* [JOB 1] Reproduce the portion of the post on dividends and buybacks starting at "The upshot: as" and ending at "over shorter-term horizons.", word for word.

By admin_45 in Blog Dividends Are More Important Than Buybacks

Yesterday we reviewed the 2006 – present data regarding the corporate reinvestment rates of S&P 500 companies: how much of their earnings get plowed back into the business versus paid out to shareholders. The conclusions were that large cap US companies have been returning most (89%) of their operating net income in the form of dividends/buybacks over that long period, and that recent (2017) reinvestment rates are actually higher than the 2014 – 2016 experience.

Today we want to extend the conversation further and discuss the tradeoff large US companies make between dividends and buybacks. How publicly held enterprises choose to return cash to shareholders matters because:

  • Dividends signal management confidence in long run earnings power. Right now many investors are (rightly) worried about US equity valuations given the long duration of the current business cycle. Current corporate dividend policy is one way to assess how much company managements share those concerns, but you need a long cross-cycle historical perspective to judge this accurately.
  • Buybacks are typically pro-cyclical; companies repurchase stock with excess cash flow generated from mid-to-peak-cycle earnings. As such, they are not as reliable an indicator of fundamental corporate confidence in future earnings.

Using the same dataset from S&P Dow Jones Indices as yesterday’s note (let us know if you want to see the spreadsheet), we have the following observations:

#1. From 2006 to 2017, the companies of the S&P 500 spent an average of 52% more capital buying back their stocks than paying cash dividends. The only calendar quarters when dividend payouts exceeded buybacks were, of course, during the depths of the Financial Crisis. The low water mark here: Q2 2009, when large cap US corporates spent $47.6 billion on dividends and just $24.2 billion on buybacks.

The upshot: as a rule, large US companies return more cash to investors via buybacks than dividends. This no doubt stems from a reluctance to signal material changes to long run earnings power over shorter-term horizons.

#2. How companies chose between buybacks and dividends after the Great Recession tells us a lot about their reluctance to believe the worst was past. A few points here:

  • As the US and global economy stabilized after 2009, buybacks quickly increased as a percentage of total cash returned to shareholders. In Q1 2010, the S&P 500 companies bought back $55.2 billion of stock versus paying $49.3 billion in dividends (12.2% more). By Q3 2011, the ratio climbed to 2:1 with $118.1 billion of buybacks and $59.2 billion of dividends paid.
  • The third quarter of 2011 was actually the peak for buybacks relative to dividend payments. Since then, the ratio has steadily increased in favor of cash dividends. In 2014, US large caps spent 59% more on buybacks than dividends. In 2015/2016, that ratio fell to 50%/35%. Last year, it was 24%.

Why this matters: theories about efficient markets aside, company managements know a lot more about their businesses than public shareholders. When they choose buybacks rather than dividends, they are saying, “Business conditions are good, but we’re cautious about the near future.” The period after the Great Recession is a useful benchmark here: when buybacks are 50-100% higher than dividend payments, you know managements are very skittish indeed.

#3. All the recent chatter about stock buybacks hides an important fact: companies are increasing dividends much more quickly than buyback activity. Annual buyback totals peaked in Q1 2016 at $589 billion for the trailing 4 quarters. That dropped by 11% last year, to $519 billion. Dividend payments, by contrast, have increased by 8.8% from $386 billion to $420 billion over the same period.

Summing up: we believe this work highlights an important/overlooked and ultimately bullish argument for US stocks. With all the focus on buybacks, much market commentary ignores the steady increase in dividends. That’s a fundamental sign of business confidence that buybacks (no matter how large) can never provide. Moreover, these increases in regular payouts come from management teams old enough to remember the Financial Crisis and are therefore not the result of uninformed optimism.

Could managements be whistling past a graveyard with recent dividend bumps? Of course the answer is “Yes”, just as US equity investors might be clueless about unforeseen risks. But remember: managements know more, at least about their businesses. By increasingly opting for dividends rather than buybacks, they are expressing confidence in long run earnings power. And that, we think, is an important and positive signal.

* [JOB 2] Write out the records word for word, starting at the line that contains "At what coordinates" and ending at the last line of the records, and leave the pictures out.

* [MATERIAL PROVIDED]
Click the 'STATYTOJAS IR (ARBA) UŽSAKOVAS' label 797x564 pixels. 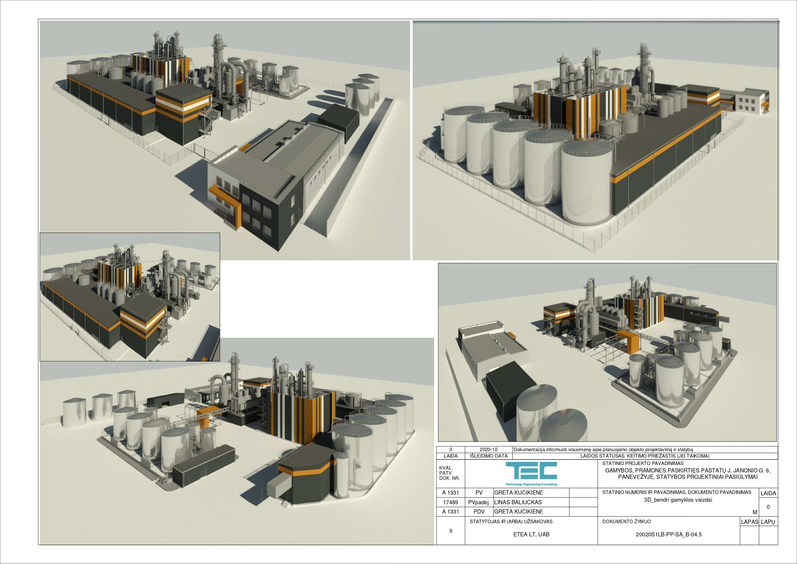[x=511, y=521]
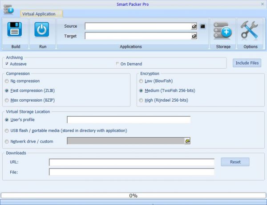Click the Downloads URL input field
The height and width of the screenshot is (205, 267).
click(131, 162)
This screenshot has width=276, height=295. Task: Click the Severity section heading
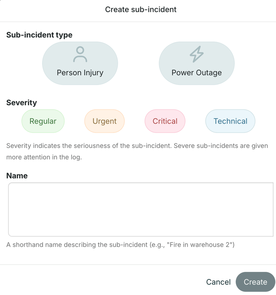21,103
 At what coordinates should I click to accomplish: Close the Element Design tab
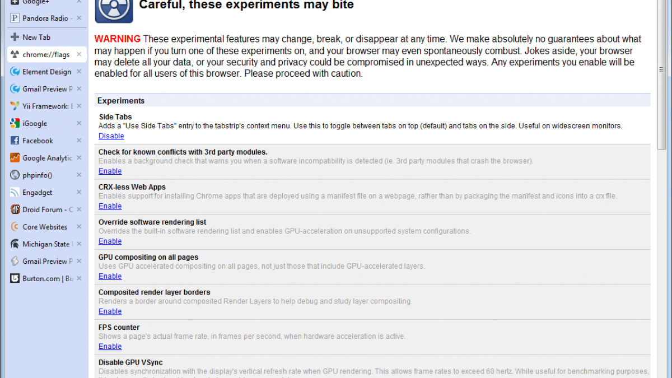click(79, 72)
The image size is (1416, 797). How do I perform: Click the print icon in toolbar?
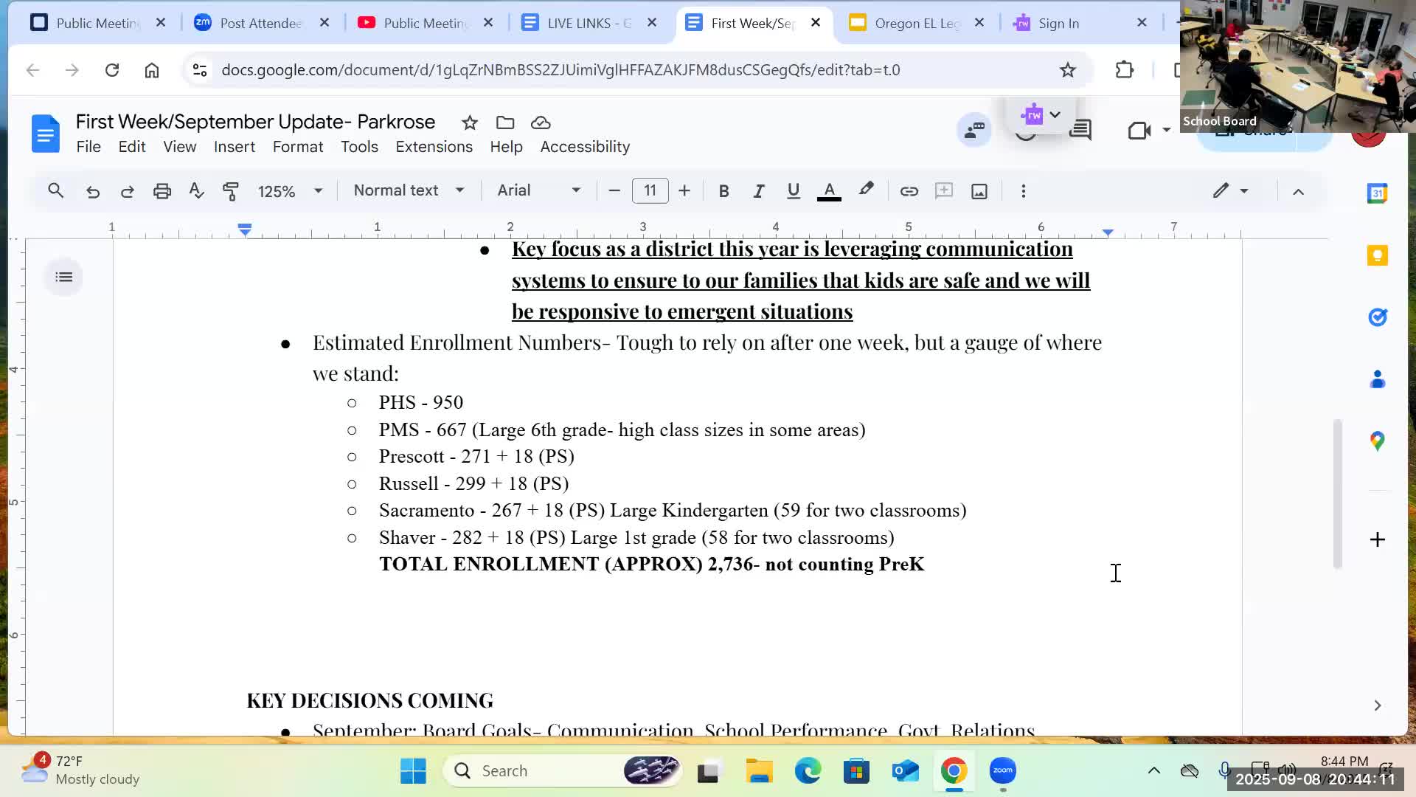tap(162, 191)
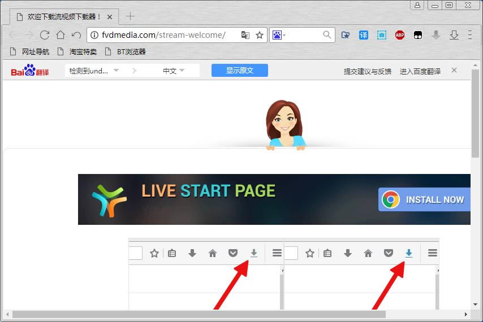Open the screenshot capture extension

(x=382, y=35)
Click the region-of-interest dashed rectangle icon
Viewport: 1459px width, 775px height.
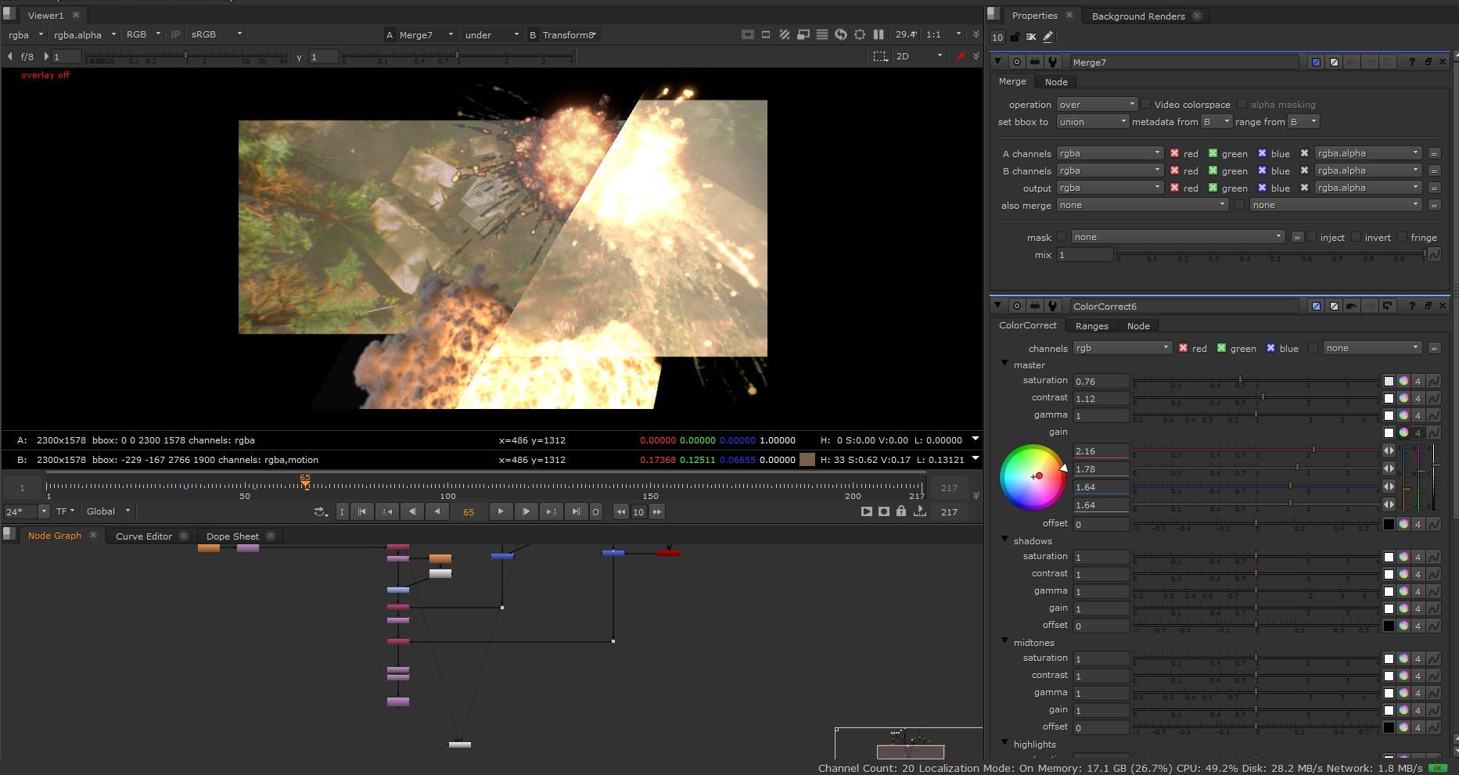880,56
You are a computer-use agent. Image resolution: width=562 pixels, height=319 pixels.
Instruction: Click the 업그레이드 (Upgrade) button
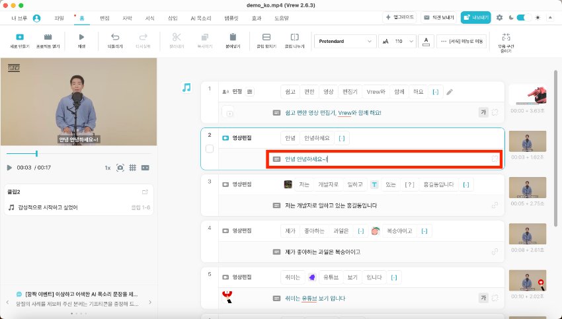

* [TASK OUTPUT 1]
The upshot: as a rule, large US companies return more cash to investors via buybacks than dividends. This no doubt stems from a reluctance to signal material changes to long run earnings power over shorter-term horizons.

* [TASK OUTPUT 2]
 At what coordinates should I click to accomplish: Close the Element Design tab
click(79, 72)
The image size is (1416, 797). How do I perform: Click the print icon in toolbar?
tap(162, 191)
Open the screenshot capture extension

(x=382, y=35)
Click the region-of-interest dashed rectangle icon
Viewport: 1459px width, 775px height.
880,56
You are a computer-use agent. Image resolution: width=562 pixels, height=319 pixels.
Instruction: Click the 업그레이드 (Upgrade) button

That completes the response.